== Task brief ==
Reproduce the material from the line with "Image resolution: width=2420" up to and including the line with "tap(33, 200)", requests included, but multiply every coordinate in the answers by 0.6 and round to whole numbers, with halves rounded up. Return only those lines and leave out the pictures.

== Data to process ==
★ ★ ★ ★ ★
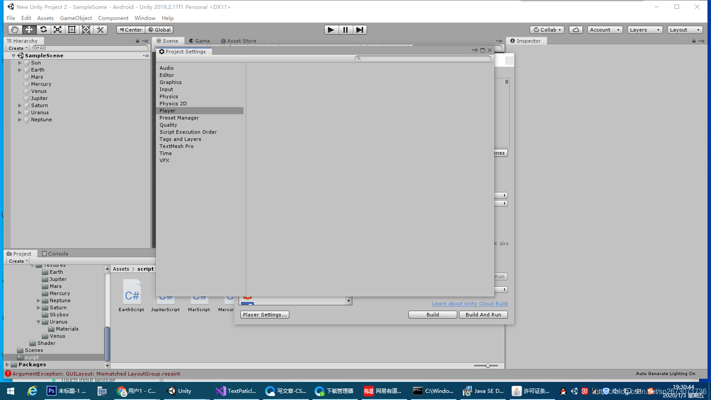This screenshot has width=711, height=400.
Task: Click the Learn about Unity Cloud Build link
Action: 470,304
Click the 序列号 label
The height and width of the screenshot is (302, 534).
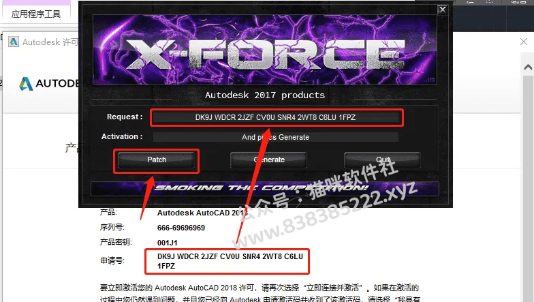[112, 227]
★ ★ ★ ★ ★
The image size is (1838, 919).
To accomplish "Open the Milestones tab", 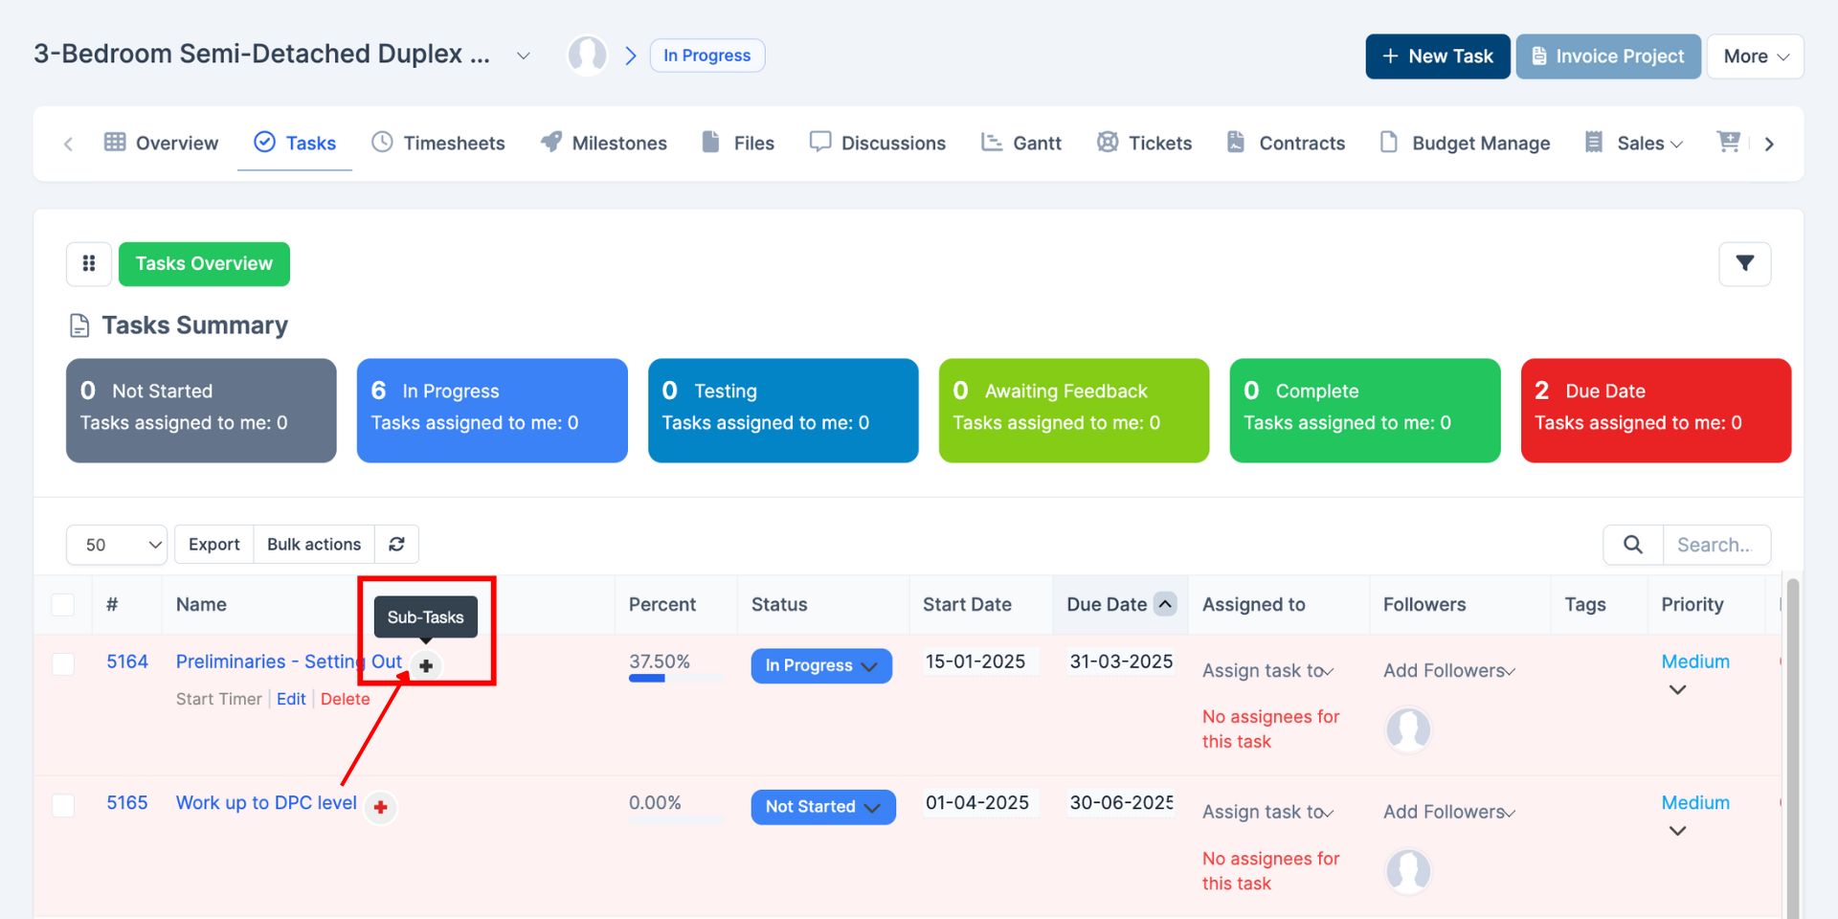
★ ★ ★ ★ ★
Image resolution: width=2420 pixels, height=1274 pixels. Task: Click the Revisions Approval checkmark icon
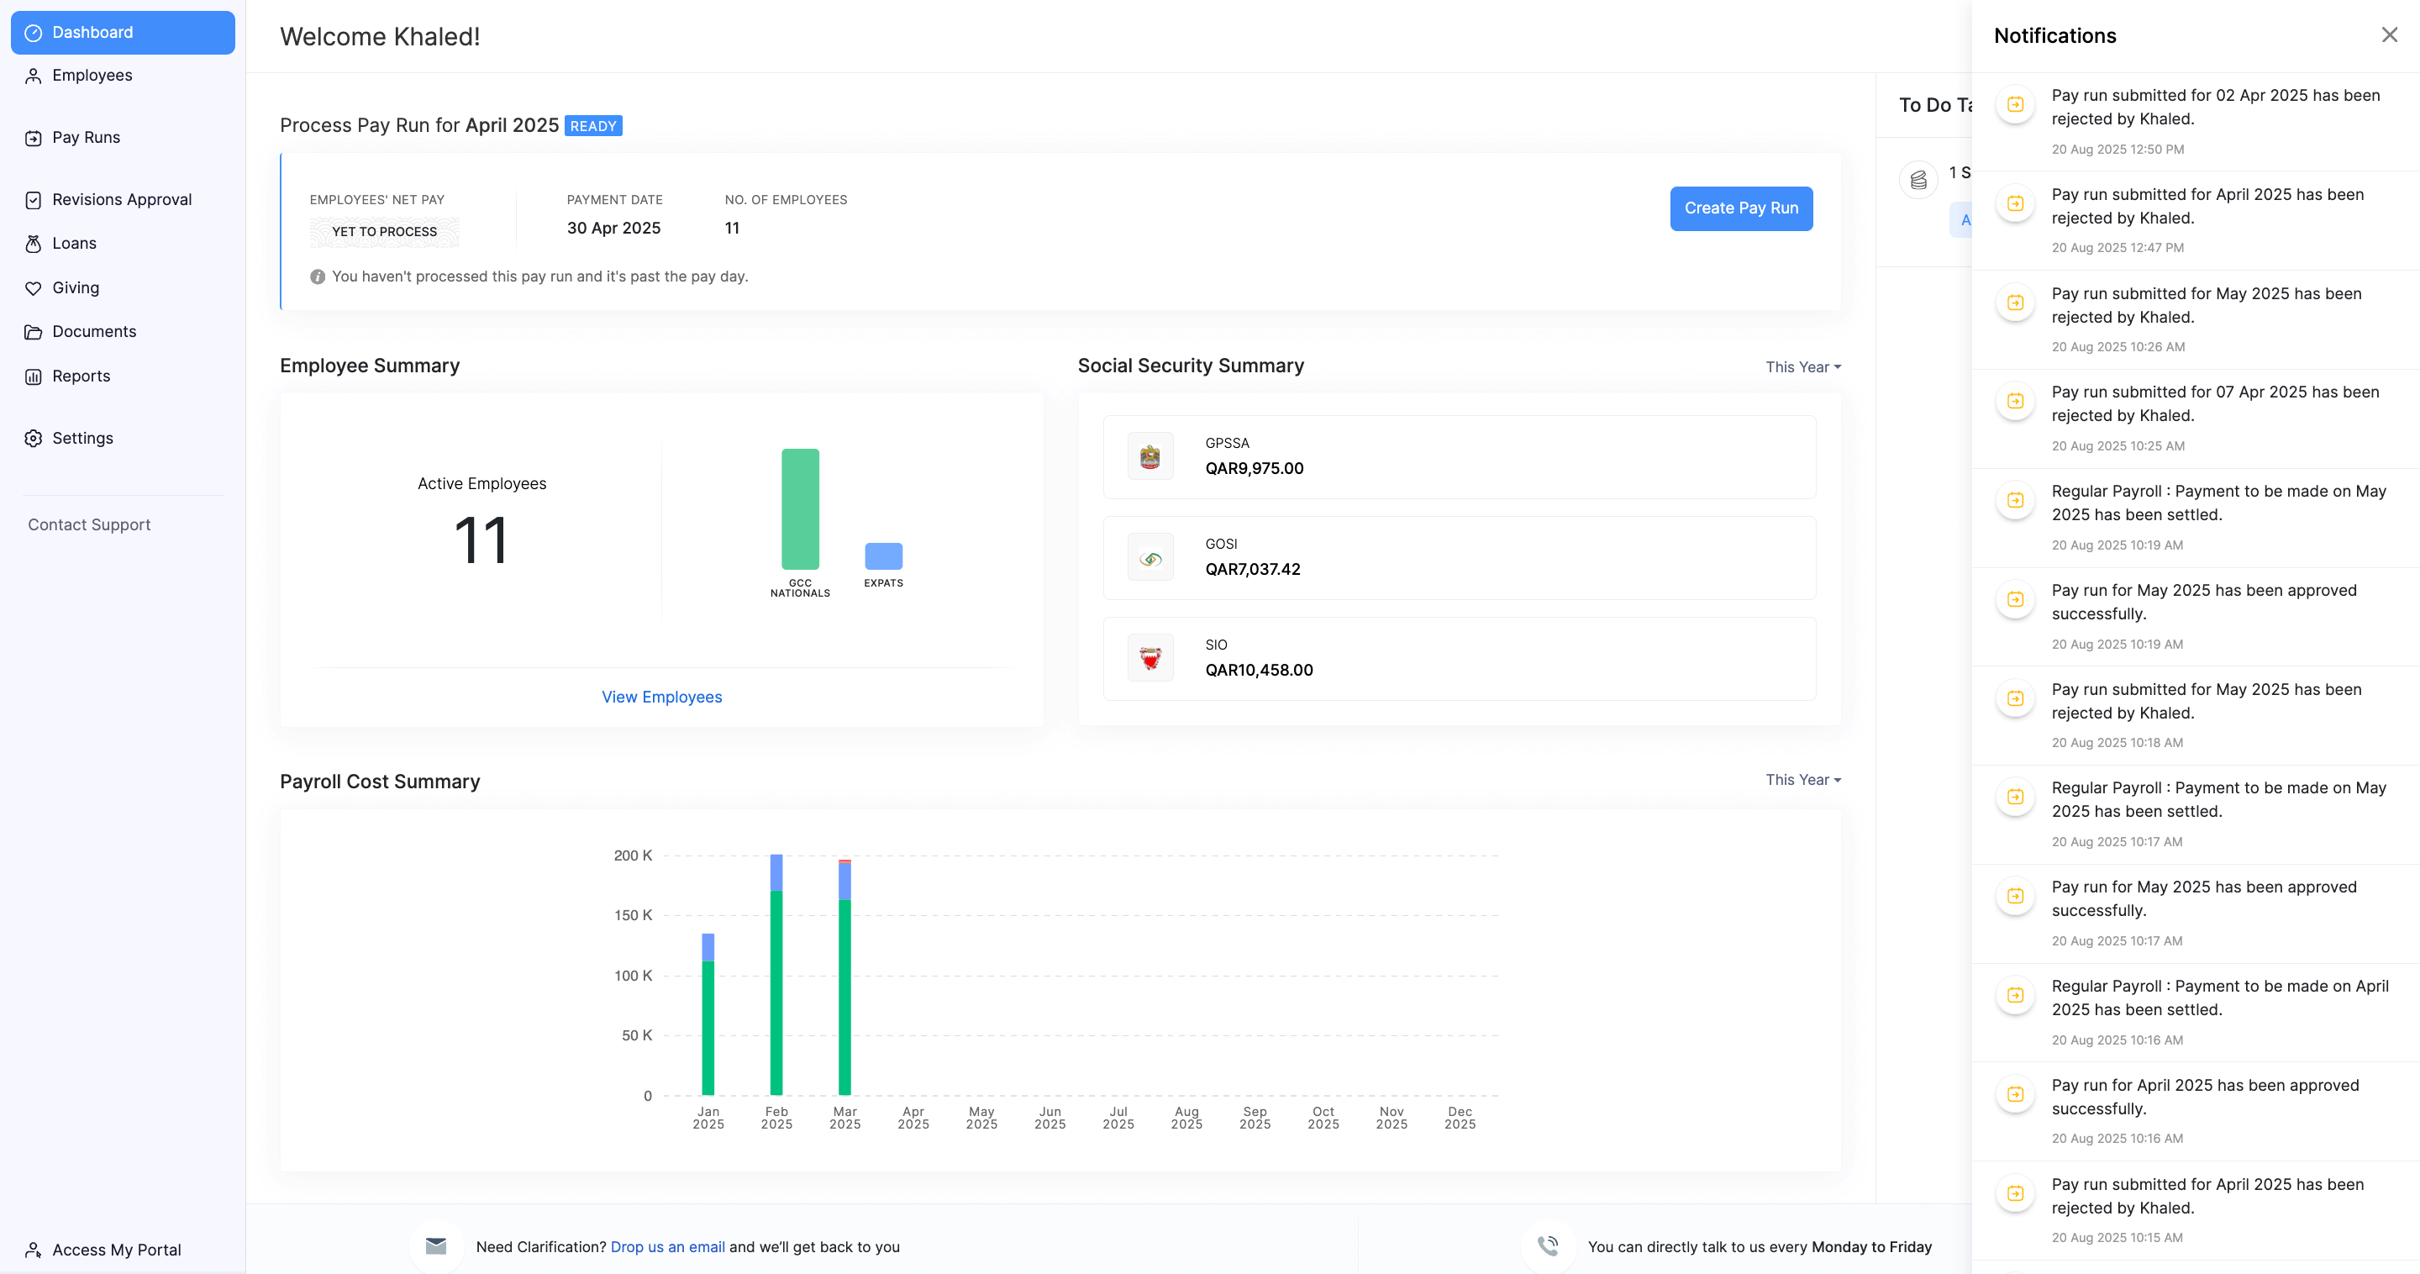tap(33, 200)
★ ★ ★ ★ ★
== Solution to this problem ==
Image resolution: width=2420 pixels, height=1274 pixels. Task: Click the Revisions Approval checkmark icon
tap(20, 120)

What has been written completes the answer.